Ha un ruolo importante anche l’aspetto sociale del progetto, di cui ci parlava Caterina. Fa emergere una sensibilità molto femminile il fatto di dare un valore aggiunto coinvolgendo altre persone e altre storie.
«L’aspetto sociale è importante – conferma Adriana Fortunato – pensiamo solo all’esperienza con Borseggi. Il lavoro femminile è condivisione di tempo e di emozioni, questo ci ha avvicinate tantissimo. Inoltre io e Caterina abbiamo una formazione comune: l’architettura».
■ Da ETEL a Milano, da sinistra
a destra un ritratto con Caterina Fumagalli, Sonia Maritan e Camila Caramaschi (Showroom manager di Etel Milano).
«Lo scorso anno abbiamo esposto durante l’ARCH FEST di Colle Val d’Elsa – aggiunge Caterina Fumagalli – perché ero stata selezionata per far parte della “Stanza delle Architettrici” e dato che penso che il lavoro che sto sviluppando con Adriana possa essere d’ispirazione per le future generazioni di donne, ho preso la decisione di presentare anche la nostra esperienza come FIBRA research».
E a proposito di questo, va menzionata la scuola femminile del Bauhaus che vi ha ispirato molto, un momento irripetibile della storia del desing!
«Il Bauhaus attraverso Annie Albers – riprende Adriana Fortunato – ha dato dignità al lavoro tessile e alla figura del designer tessile».
Dove finisce il design e inizia l’arte, secondo voi?
«Penso che questa domanda potrebbe creare un dibattito molto lungo, – afferma Adriana Fortunato –, ma posso dire, come creativa, che nel nostro lavoro il risultato estetico va di pari passo con il valore della nostra ricerca e il processo che parte dalla filiera produttiva tessile». «Io sono d’accordo con queste affermazioni – concorda Caterina Fumagalli –, definire un preciso confine tra design e arte all’interno del nostro lavoro è difficile, con FIBRA research uniamo questi due campi. Prima di ogni progetto sviluppiamo una lunga ricerca; sui materiali, sulle tecniche che vogliamo utilizzare e su nuove fonti d’ispirazione. All’interno delle opere firmate FIBRA si rispecchia tutta la ricchezza dei contenuti dati dalla ricerca e la forza espressiva della nostra creatività».

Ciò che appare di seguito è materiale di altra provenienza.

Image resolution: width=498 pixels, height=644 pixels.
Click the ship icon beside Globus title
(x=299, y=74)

Voi guardate l’involucro da valorizzare con gli occhi dell’architetto e c’è una grande ricerca sul passato da trasferire negli spazi contemporanei soprattutto nel mondo della fibra, forse state creando un nuovo linguaggio: dando un nuovo senso alla fibra.

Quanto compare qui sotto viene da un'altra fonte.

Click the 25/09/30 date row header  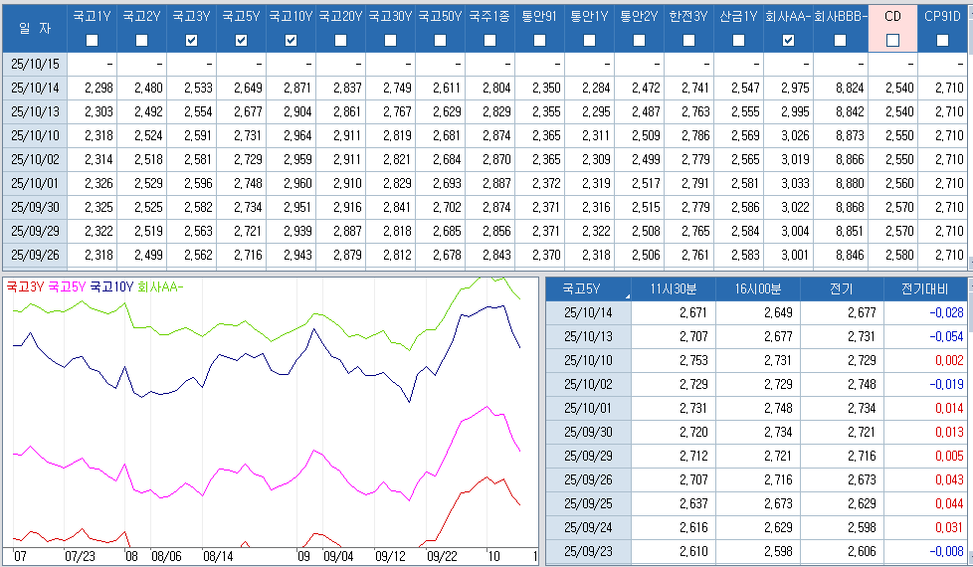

«La fibra è la protagonista del nostro lavoro – sottolinea Adriana Fortunato –, utilizziamo solo fibre pregiate. Sarebbe impossibile realizzare le nostre opere senza materiali di grande qualità. Per noi, come designer, è importante conoscere i materiali e le loro reazioni alle differenti lavorazioni. Questo ci permette di valutare l’impiego del materiale all’interno di uno specifico lavoro».

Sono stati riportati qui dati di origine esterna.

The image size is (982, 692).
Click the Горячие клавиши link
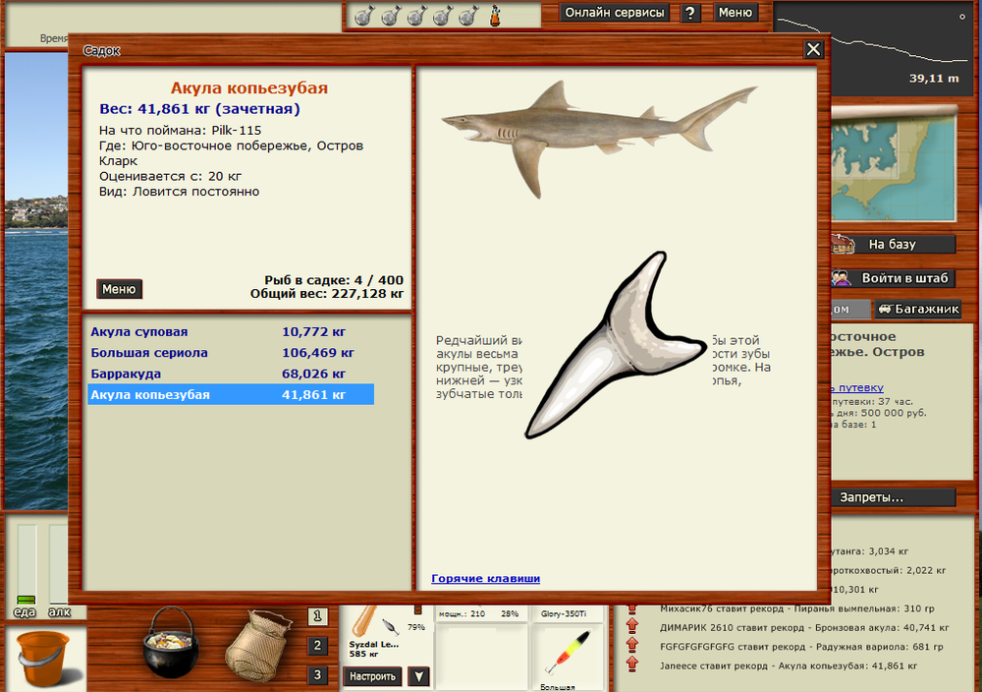coord(485,579)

Quali tempi di manodopera e creatività richiedono i vostri arazzi?
«Per realizzare un Noloom impieghiamo circa un mese, dipende dalla grandezza e dall’elaborazione dell’opera – risponde Caterina Fumagalli –, li costruiamo senza aver paura di sbagliare, perché parte del nostro linguaggio è frutto anche di errori, che poi sono entrati a far parte della nostra tecnica. Di grande ispirazione è stato lo studio dei tappeti antichi delle popolazioni nomadi che abbiamo visto durante le numerose visite alla Galleria Altai di Milano. In questi tappeti abbiamo trovato numerosi spunti e tecniche estremamente affascinanti». «Con la ricerca – conclude Adriana Fortunato – si scorge la valorizzazione delle trame e il riferimento all’apparenza arcaica dei materiali per creare un confronto con l’architettura Contemporanea e l’attuale omogeneità espressiva di materiali come vetro o cemento».